Quote everything in the review of Treading Air from "Ullo Paerand was" down to "in straitened circumstances.", word for word.

**EXCERPT TO READ**
----------
Treading Air. A tragicomedy in 40 acts
TREADING AIR A TRAGICOMEDY IN 40 ACTS
Jaan Kross’ 1998 novel Paigallend will soon be appearing in English under the title of Treading Air which is an approximation to the original hovering name for the book, and an analogy to treading water an activity which keeps your head above the surface when you’ve fallen in.
Ullo Paerand, the protagonist of the novel, has certainly fallen into a life he did not plan for himself and spends the whole novel trying to keep his head above water.
The novel is linked to Kross’ previous novel Wikmani poisid (The Wikman Boys) of a decade previously by this character Ullo, who is only mentioned in passing in the former novel. But now, as Kross says in the first paragraph, he feels he needs to devote a whole novel to Ullo, as he feels he deserves it.
Where the former novel deals with the lives of several former pupils of the Wikman Boys’ Grammar School, here we are only dealing with one. And the tales are related to the reader via Kross’ alter ego Jaak Sirkel, who gives the novel narrative structure. In the 1980s, Ullo agrees to tell episodes of his life to this old friend from Wikman’s, though several years his junior. But Ullo is not a great teller of stories and thus the whole book is episodic rather than flowing narrative.
Ullo Paerand was born Ulrich Berends in a well to do middle class Estonian family, and the first years of his life are idyllic. His father has enough money to take his mother, Ullo and the maid on trips abroad, not least to the Berlin of the 1920s where, owing to inflation, everything is incredibly cheap for anyone changing their currency for the failing Deutschmark of the time. He is very much the pampered only child.
But things soon begin to go wrong. As business becomes tough, the Berends family have to move into progressively cheaper and less luxurious accommodation. And finally, the ultimate blow comes to the tranquil life Ullo has enjoyed when his father, who turns out to have been a property speculator, moves to Holland or Belgium with his mistress, leaving behind Ullo and his mother in straitened circumstances.
Ullo and his mother change their surname to Paerand in a mixture of following the trend for the Estification of surnames during the 1930s and in an attempt to shrug off the stigma attached to their former surname. Ullo’s mother takes jobs which, formerly would have been far below her station, e.g. working in a market garden. Then, a little later, Ullo and his mother even start a laundry to make ends meet.
But Ullo is a hyper intelligent lad, as the narrator had already understood while the two of them were still at the Wikman school. After a spell at the Sports Encyclopaedia as general dogsbody, he obtains a temporary job at the Electoral Commission distributing the paperwork and documentation for the forthcoming election. One thing leads to another and he, along with one other young man, is kept on after the election in the capacity of errand boy for, ultimately, the prime minister of the day.
----------
**ENTRIES**

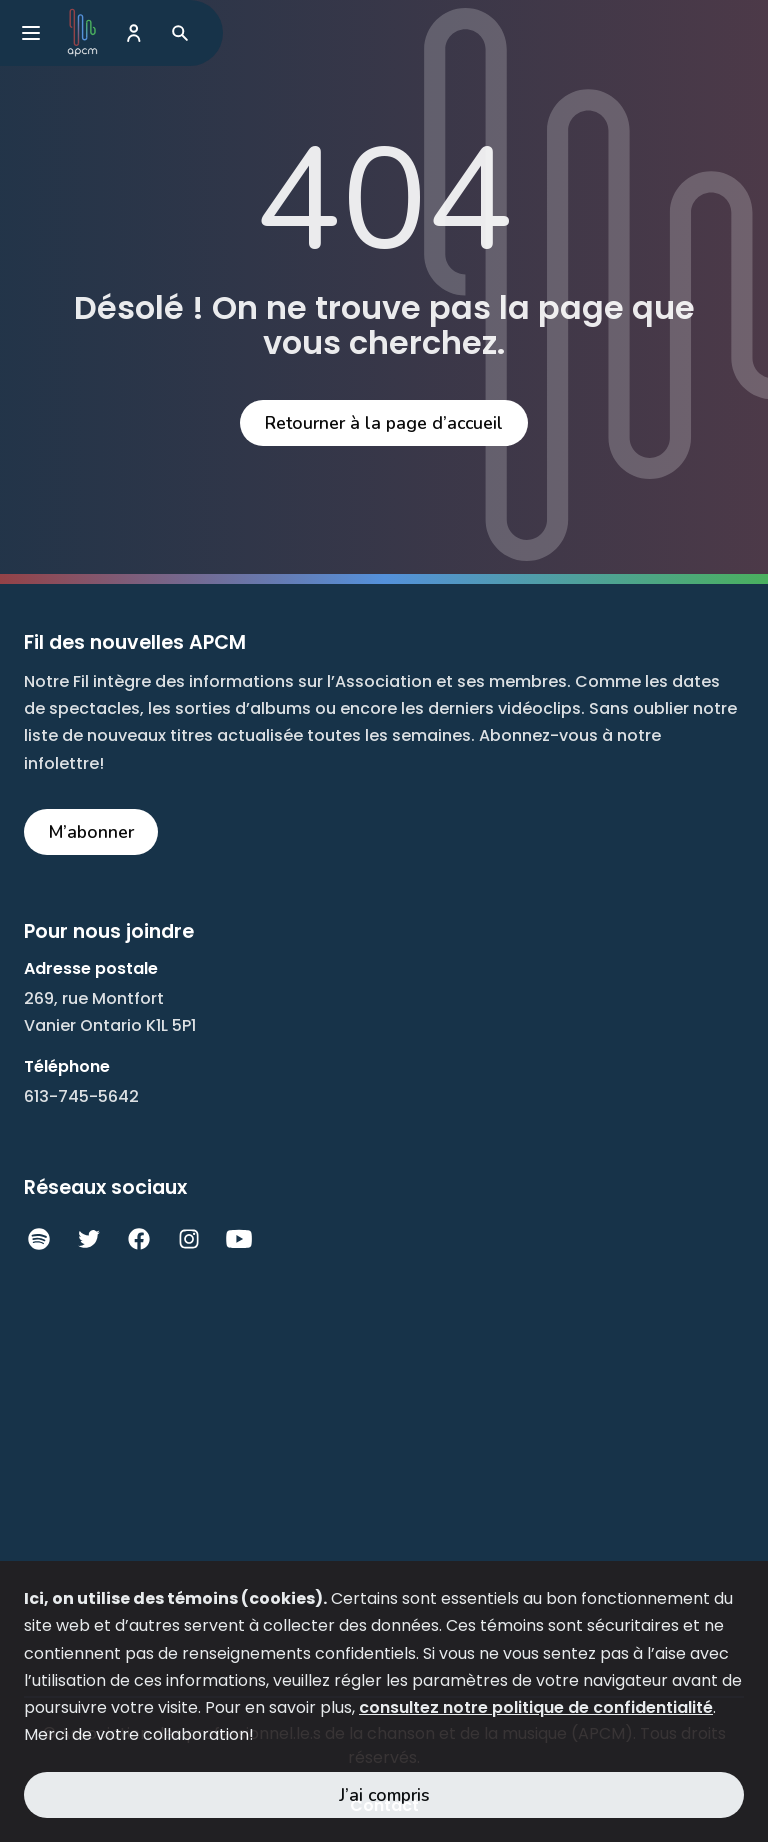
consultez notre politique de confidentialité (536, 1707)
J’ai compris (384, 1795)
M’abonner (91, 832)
----------
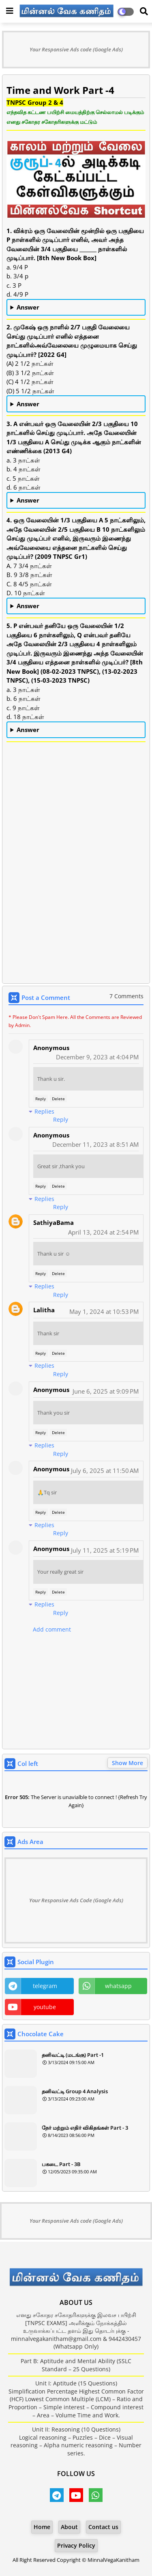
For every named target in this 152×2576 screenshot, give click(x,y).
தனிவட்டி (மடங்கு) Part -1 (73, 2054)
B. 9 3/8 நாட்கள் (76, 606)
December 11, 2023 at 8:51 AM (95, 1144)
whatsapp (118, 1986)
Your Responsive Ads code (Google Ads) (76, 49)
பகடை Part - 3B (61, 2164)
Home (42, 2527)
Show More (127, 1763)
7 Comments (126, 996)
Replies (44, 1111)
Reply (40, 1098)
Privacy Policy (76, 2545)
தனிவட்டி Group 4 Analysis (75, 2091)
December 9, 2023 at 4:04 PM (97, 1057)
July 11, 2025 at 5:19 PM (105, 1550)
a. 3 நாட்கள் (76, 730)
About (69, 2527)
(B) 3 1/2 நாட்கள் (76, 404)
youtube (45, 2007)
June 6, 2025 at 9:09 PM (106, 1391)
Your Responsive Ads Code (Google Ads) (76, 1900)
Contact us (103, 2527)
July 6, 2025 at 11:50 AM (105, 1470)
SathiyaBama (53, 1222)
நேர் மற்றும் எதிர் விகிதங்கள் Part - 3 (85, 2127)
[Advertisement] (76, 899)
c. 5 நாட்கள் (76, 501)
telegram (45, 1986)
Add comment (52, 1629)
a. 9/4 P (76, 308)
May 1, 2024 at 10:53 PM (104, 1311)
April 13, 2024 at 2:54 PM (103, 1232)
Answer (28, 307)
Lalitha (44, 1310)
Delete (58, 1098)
----------
**SOLUTION TO THIS EXERCISE**
Ullo Paerand was born Ulrich Berends in a well to do middle class Estonian family, and the first years of his life are idyllic. His father has enough money to take his mother, Ullo and the maid on trips abroad, not least to the Berlin of the 1920s where, owing to inflation, everything is incredibly cheap for anyone changing their currency for the failing Deutschmark of the time. He is very much the pampered only child.
But things soon begin to go wrong. As business becomes tough, the Berends family have to move into progressively cheaper and less luxurious accommodation. And finally, the ultimate blow comes to the tranquil life Ullo has enjoyed when his father, who turns out to have been a property speculator, moves to Holland or Belgium with his mistress, leaving behind Ullo and his mother in straitened circumstances.